▸ **Activity 1**:
Answer these questions on the article about Operation Fast and Furious, one answer per line, marked like the questions.
(a) At whose request is the Justice Department's inspector general investigating?
(b) Who will replace Melson at ATF?
(c) Since what year has the agency been without a permanent director?

------ Selected passage

The changes follow months of investigations into the agency’s “Operation Fast and Furious.” That now-defunct initiative, which focused on Mexican gun traffickers, resulted in a congressional inquiry after a U.S. Border Patrol agent was killed in an incident in which Fast and Furious guns were found at the scene.
Law enforcement officials said the personnel moves were the Justice Department’s answer to accusations from congressional Republicans, who have blasted the operation and are pushing to learn whether senior Justice officials in Washington were involved.
Before his resignation, Burke took full responsibility for Fast and Furious in testimony to congressional investigators that was released by House Democrats on Tuesday. “When our office makes mistakes, I need to take responsibility,” he said on Aug. 18. “This is a case . . . it should not have been done the way it was done, and I want to take responsibility for that, and I’m not falling on a sword or trying to cover for anyone else.”
But the personnel moves failed to satisfy the department’s critics on Capitol Hill, who vowed to continue their investigation of Fast and Furious and suggested that other senior officials could be held responsible. The Justice Department’s inspector general is also investigating, at the request of Attorney General Eric H. Holder Jr.
Rep. Darrell Issa (R-Calif.), chairman of the House Committee on Oversight and Government Reform, said the changes were “warranted,” but he added that the committee “will continue its investigation to ensure that blame isn’t off-loaded on just a few individuals for a matter that involved much higher levels of the Justice Department.’’
Although law enforcement officials said no further high-level changes are planned, Sen. Charles E. Grassley (R-Iowa), who is helping lead the congressional probe, said Tuesday that he “wouldn’t be surprised to see more fallout beyond the resignations and new assignments announced today.”
He called the announcements “an admission by the Obama administration that serious mistakes were made in Operation Fast and Furious.”
Melson, another senior ATF official and Burke have told congressional investigators that senior Justice officials were unaware of the tactics used in Fast and Furious.
Melson will be replaced at ATF by B. Todd Jones, the U.S. attorney in Minnesota. Burke, who worked closely with ATF and whose office gave legal backing for Fast and Furious, is being replaced on an acting basis by his deputy, Ann Scheel. Emory Hurley, an assistant U.S. attorney in Phoenix who helped oversee the gun-trafficking operation, is being transferred from the office’s criminal division to its civil division, meaning he will not be involved in criminal cases.
Justice Department officials, in their public statements, did not explain the personnel moves. Holder described Jones as “a seasoned prosecutor and former military judge advocate . . . who brings a wealth of experience” to the ATF job.
Jones will remain U.S. attorney in Minnesota while serving in an acting capacity at ATF. The agency has been without a permanent director since 2006, when Congress required the position to be confirmed by the Senate.

------------
------ Data shown

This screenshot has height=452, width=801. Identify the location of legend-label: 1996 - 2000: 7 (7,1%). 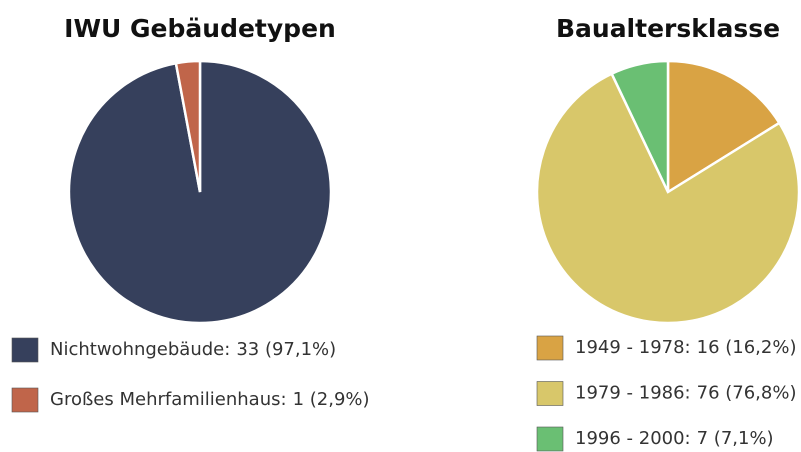
(674, 438).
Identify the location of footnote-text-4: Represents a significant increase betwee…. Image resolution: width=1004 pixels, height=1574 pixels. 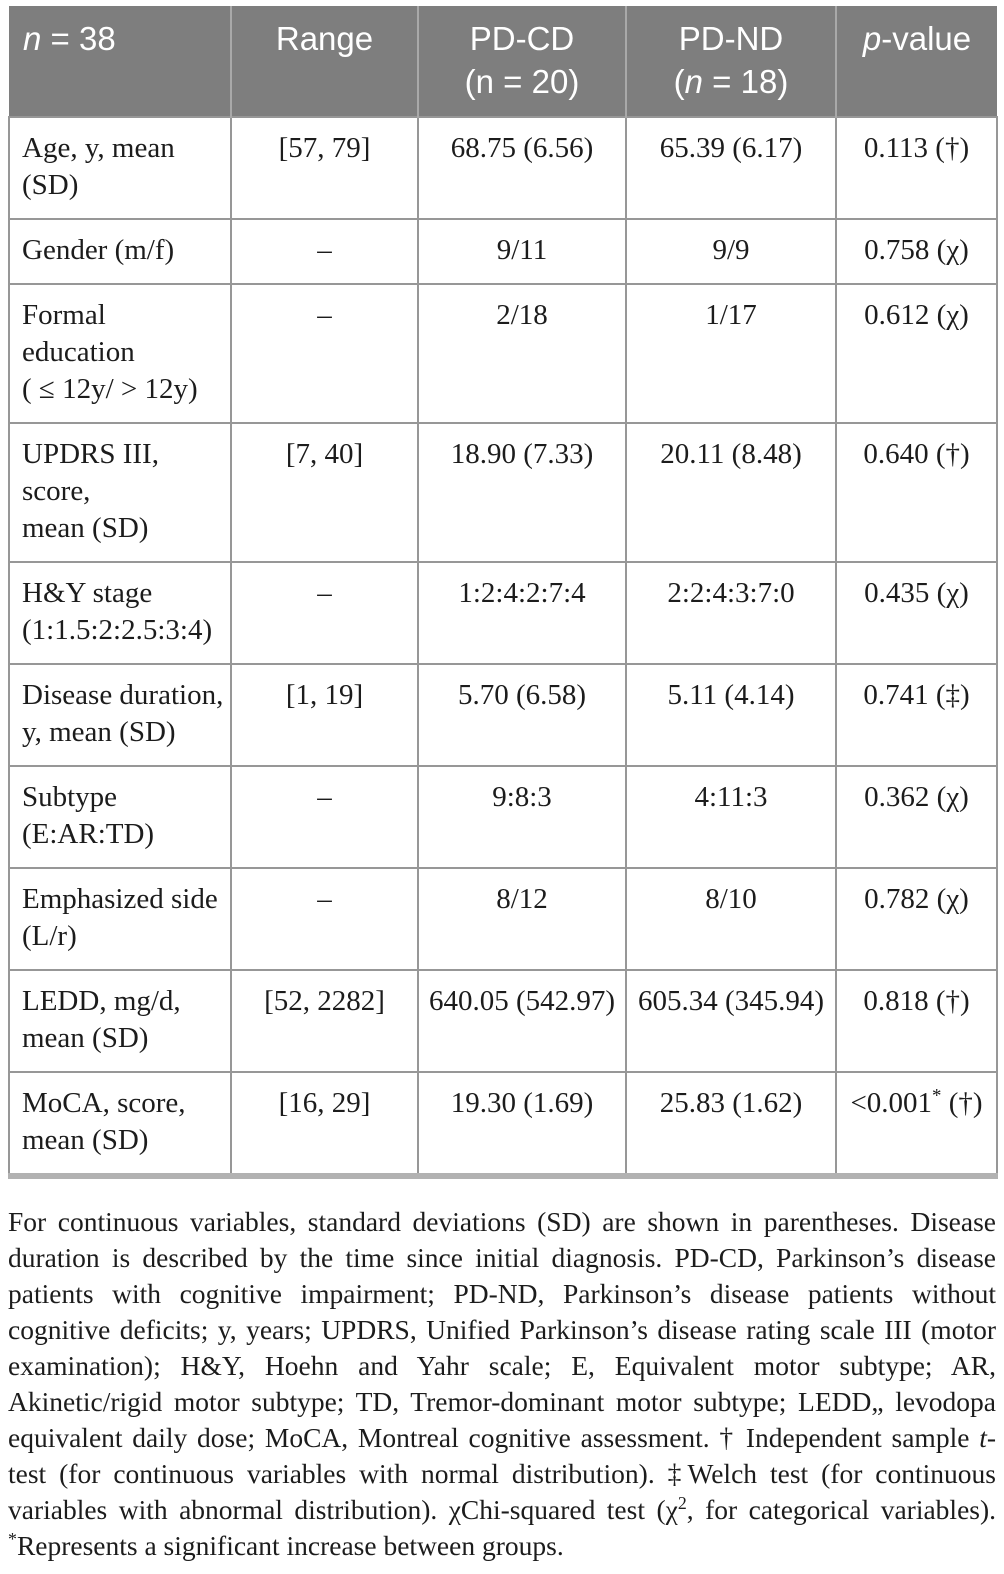
(290, 1546).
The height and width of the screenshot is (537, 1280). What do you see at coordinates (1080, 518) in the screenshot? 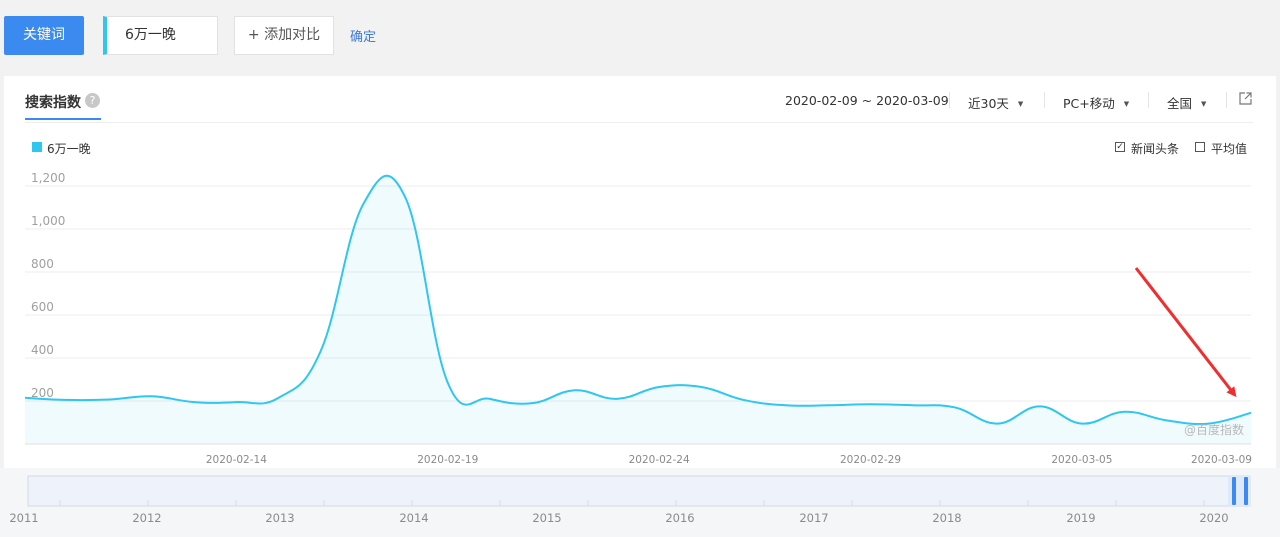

------------

▸ **Activity 2**: Pull out the entries about screen locations line by line, unchanged, and leave out the picture markers.

▸ **Exercise solution 1**:
(a) Attorney General Eric H. Holder Jr.
(b) B. Todd Jones, the U.S. attorney in Minnesota.
(c) 2006.

▸ **Exercise solution 2**:
This screenshot has height=452, width=801. Identify the location of legend-label: 1996 - 2000: 7 (7,1%). 
(674, 438).
Identify the location of footnote-text-4: Represents a significant increase betwee…. Image resolution: width=1004 pixels, height=1574 pixels. 
(290, 1546).
The height and width of the screenshot is (537, 1280). What do you see at coordinates (1080, 518) in the screenshot? 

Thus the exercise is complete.